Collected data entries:
* * *

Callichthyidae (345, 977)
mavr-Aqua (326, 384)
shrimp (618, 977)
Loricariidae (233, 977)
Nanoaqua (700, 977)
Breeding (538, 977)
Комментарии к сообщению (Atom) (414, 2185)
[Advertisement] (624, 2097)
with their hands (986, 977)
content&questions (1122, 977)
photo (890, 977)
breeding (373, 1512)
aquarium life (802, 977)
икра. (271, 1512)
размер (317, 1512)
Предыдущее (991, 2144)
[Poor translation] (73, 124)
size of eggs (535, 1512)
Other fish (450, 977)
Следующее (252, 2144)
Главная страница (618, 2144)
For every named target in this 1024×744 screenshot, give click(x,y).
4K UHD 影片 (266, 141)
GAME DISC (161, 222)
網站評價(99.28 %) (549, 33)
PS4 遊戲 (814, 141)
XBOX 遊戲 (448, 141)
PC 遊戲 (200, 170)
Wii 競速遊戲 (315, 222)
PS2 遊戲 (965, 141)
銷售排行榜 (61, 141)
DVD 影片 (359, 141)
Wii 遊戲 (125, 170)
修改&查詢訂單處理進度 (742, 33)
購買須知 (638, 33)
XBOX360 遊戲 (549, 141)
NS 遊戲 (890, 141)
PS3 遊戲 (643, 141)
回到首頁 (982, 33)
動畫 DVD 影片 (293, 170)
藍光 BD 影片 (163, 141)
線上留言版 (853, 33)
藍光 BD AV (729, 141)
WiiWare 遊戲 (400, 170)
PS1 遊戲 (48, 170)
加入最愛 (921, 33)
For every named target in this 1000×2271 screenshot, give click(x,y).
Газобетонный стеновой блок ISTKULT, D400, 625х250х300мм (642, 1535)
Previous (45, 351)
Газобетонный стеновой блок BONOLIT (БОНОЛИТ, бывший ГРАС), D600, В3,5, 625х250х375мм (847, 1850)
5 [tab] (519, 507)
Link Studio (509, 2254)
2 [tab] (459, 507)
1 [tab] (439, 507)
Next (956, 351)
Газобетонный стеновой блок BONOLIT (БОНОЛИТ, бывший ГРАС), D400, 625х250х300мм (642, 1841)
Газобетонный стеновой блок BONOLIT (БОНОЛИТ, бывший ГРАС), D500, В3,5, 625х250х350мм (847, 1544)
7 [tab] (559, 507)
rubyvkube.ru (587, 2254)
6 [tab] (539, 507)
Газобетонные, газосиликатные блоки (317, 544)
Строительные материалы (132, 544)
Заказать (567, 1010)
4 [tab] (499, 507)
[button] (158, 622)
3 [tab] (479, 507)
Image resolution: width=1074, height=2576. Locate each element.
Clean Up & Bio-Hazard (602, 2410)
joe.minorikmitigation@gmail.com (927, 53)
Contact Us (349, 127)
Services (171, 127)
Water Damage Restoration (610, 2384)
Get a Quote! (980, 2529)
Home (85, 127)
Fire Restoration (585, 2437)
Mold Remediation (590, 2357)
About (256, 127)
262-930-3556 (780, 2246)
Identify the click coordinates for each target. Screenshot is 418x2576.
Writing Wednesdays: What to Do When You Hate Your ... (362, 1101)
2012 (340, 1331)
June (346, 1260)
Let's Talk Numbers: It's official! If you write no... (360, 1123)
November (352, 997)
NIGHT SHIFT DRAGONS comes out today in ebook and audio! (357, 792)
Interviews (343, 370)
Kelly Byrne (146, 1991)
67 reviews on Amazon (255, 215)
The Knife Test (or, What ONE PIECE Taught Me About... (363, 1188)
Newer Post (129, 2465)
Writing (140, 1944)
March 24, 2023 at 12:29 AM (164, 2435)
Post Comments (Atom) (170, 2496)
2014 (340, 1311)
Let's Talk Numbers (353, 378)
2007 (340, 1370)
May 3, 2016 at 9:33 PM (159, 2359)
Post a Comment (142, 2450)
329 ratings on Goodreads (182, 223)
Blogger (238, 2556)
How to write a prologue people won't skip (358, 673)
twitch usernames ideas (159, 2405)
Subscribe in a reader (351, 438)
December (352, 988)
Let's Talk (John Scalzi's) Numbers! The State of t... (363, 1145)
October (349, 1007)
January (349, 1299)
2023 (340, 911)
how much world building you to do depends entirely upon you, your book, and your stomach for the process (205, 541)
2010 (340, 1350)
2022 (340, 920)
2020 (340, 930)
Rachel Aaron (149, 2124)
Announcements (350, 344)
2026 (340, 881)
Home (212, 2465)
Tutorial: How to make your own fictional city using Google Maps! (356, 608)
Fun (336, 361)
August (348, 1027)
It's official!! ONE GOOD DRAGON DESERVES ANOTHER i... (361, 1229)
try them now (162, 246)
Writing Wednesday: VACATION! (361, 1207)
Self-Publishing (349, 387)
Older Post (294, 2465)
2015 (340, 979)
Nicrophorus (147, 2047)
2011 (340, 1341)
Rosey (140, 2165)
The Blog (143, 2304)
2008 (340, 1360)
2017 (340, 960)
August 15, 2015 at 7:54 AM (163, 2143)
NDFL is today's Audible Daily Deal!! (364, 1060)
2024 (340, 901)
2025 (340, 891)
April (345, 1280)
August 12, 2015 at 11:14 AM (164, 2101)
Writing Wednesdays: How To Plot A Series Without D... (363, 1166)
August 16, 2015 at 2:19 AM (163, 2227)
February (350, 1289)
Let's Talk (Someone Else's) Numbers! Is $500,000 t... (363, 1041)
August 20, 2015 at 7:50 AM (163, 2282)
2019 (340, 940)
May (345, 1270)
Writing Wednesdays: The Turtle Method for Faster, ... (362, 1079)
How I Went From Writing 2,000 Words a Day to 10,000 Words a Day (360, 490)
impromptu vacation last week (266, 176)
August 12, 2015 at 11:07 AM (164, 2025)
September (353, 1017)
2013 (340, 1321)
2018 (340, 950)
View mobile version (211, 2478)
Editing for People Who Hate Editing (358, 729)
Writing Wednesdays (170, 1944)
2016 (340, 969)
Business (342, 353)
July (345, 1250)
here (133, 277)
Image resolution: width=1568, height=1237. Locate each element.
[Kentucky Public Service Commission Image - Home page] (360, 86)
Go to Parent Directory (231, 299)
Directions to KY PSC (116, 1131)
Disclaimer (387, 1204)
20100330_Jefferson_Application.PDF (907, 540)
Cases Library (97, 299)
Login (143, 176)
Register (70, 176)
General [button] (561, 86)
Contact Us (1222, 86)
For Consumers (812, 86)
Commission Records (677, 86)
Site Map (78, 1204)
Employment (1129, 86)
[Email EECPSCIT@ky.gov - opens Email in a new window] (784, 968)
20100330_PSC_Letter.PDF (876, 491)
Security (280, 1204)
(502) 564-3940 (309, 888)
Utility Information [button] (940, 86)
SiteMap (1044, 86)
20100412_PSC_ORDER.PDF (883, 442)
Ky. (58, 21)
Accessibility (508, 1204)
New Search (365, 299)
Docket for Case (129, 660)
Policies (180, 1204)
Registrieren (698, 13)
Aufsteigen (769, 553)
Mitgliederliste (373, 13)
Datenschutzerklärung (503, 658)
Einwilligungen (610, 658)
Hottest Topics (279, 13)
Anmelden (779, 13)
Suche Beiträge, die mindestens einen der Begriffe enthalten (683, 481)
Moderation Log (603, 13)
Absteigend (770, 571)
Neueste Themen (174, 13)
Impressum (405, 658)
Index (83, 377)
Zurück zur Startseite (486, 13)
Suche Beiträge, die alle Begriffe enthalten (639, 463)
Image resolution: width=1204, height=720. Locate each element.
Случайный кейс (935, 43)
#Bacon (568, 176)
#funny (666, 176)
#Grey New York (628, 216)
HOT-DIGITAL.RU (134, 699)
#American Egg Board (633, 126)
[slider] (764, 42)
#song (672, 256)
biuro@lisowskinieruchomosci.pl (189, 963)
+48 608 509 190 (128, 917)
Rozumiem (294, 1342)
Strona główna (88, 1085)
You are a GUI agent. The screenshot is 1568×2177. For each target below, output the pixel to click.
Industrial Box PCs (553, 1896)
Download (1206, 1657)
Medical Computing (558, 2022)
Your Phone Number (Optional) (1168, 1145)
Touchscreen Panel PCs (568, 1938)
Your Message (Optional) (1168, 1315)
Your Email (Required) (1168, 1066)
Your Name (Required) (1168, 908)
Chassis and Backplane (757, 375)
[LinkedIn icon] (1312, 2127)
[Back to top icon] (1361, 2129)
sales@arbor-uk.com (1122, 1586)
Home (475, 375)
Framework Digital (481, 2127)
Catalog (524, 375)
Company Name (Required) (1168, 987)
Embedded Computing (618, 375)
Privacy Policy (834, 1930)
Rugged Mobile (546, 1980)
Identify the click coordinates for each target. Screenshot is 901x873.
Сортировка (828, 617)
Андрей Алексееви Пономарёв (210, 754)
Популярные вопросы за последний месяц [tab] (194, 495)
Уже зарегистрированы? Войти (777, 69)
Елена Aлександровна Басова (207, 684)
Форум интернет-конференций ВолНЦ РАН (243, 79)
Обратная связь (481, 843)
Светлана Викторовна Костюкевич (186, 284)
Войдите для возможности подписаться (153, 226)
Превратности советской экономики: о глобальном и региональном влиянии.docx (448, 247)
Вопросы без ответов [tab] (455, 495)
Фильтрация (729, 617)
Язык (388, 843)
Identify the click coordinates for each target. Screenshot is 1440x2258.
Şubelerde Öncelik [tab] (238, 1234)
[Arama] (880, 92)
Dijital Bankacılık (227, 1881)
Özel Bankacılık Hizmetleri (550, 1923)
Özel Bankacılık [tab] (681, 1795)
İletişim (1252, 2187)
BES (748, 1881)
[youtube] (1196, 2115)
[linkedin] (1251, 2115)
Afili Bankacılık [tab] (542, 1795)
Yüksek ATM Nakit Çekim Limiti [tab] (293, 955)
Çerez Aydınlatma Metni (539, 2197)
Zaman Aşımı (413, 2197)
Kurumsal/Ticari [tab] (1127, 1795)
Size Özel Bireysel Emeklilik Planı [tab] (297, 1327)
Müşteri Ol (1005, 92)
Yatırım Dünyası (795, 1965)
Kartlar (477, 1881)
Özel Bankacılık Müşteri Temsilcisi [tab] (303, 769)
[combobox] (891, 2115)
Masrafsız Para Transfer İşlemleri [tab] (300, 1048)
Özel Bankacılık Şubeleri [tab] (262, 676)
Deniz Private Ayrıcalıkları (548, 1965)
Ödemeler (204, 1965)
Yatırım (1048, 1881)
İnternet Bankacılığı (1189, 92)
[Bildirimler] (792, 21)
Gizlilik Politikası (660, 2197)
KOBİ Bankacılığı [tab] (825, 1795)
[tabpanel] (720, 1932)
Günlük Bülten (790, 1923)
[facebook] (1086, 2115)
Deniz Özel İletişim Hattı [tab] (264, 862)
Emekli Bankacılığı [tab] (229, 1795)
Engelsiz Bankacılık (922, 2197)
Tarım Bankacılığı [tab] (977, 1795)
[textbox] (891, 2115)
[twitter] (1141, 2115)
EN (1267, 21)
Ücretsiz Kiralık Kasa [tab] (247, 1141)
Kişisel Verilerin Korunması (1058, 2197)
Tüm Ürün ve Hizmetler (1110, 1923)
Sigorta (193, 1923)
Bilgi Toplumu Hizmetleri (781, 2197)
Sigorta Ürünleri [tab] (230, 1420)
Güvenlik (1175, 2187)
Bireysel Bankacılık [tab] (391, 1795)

* * *

What is being asked
Repeat every line between the lines holding "2017 (340, 960)" and "Contact Us (1222, 86)", inclusive, leaving any request lines unchanged. In the answers, multiply each coordinate by 2.05 and round to a whole number, with halves rounded up.

Response to this exercise
2017 (697, 1968)
August 15, 2015 at 7:54 AM (334, 4393)
NDFL is today's Audible Daily Deal!! (746, 2173)
2024 (697, 1847)
2025 (697, 1827)
April (707, 2624)
August 12, 2015 at 11:14 AM (336, 4307)
Writing Wednesdays: How To Plot A Series Without D... (744, 2390)
August 16, 2015 at 2:19 AM (334, 4565)
February (718, 2642)
Let's Talk (Someone Else's) Numbers! Is $500,000 t... (744, 2134)
August 20, 2015 at 7:50 AM (334, 4678)
2019 (697, 1927)
May (707, 2604)
Writing Wednesdays: The Turtle Method for Faster, ... (742, 2212)
How I Went From Writing 2,000 Words a Day to 10,000 Words a Day (738, 1005)
impromptu vacation last week (545, 361)
August 12, 2015 at 11:07 AM (336, 4151)
September (724, 2085)
2013 (697, 2708)
2018 (697, 1948)
View mobile version (433, 5080)
Editing for People Who Hate Editing (734, 1494)
Writing Wednesdays (349, 3985)
2016 (697, 1986)
Business (701, 724)
July (707, 2563)
here (273, 568)
Image resolution: width=1568, height=1237. Locate each element.
[Kentucky Public Service Commission Image - Home page] (738, 176)
Go to Parent Directory (474, 613)
Directions to KY PSC (238, 2319)
Disclaimer (793, 2468)
20100330_Jefferson_Application.PDF (1859, 1107)
Cases Library (199, 613)
Login (293, 361)
Register (144, 361)
General [button] (1150, 176)
Contact Us (2505, 176)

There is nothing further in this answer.